* **EXERCISE REQUIREMENTS**
Please reproduce the text of these records word for word, leaving out the pictures.

* **LISTED RECORDS**
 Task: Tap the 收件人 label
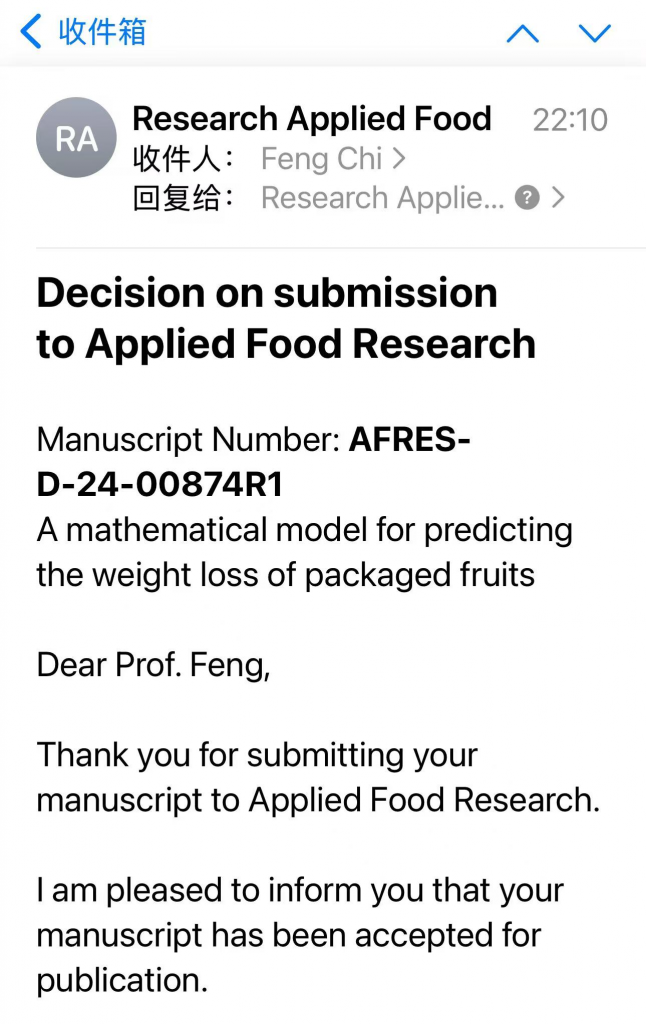(184, 159)
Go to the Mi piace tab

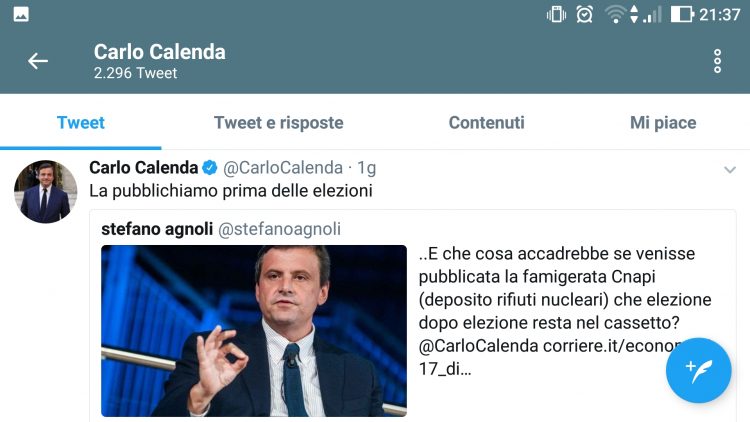tap(663, 123)
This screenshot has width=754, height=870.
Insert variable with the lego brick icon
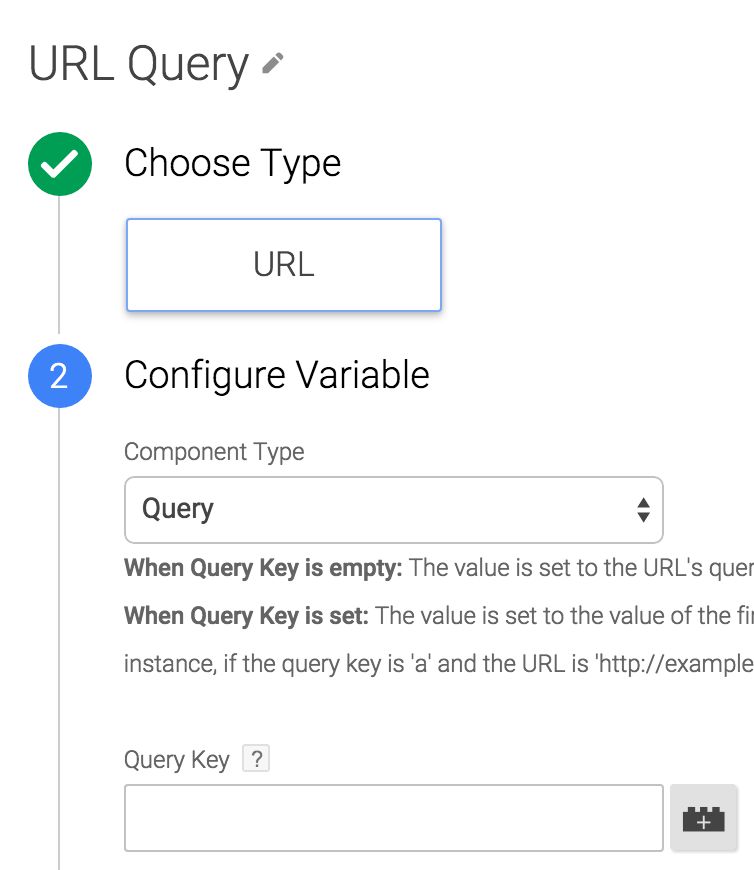(704, 818)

* **FULL SOLUTION**
 Task: Tap the 收件人 label
(184, 159)
Go to the Mi piace tab

tap(663, 123)
This screenshot has width=754, height=870.
Insert variable with the lego brick icon
(704, 818)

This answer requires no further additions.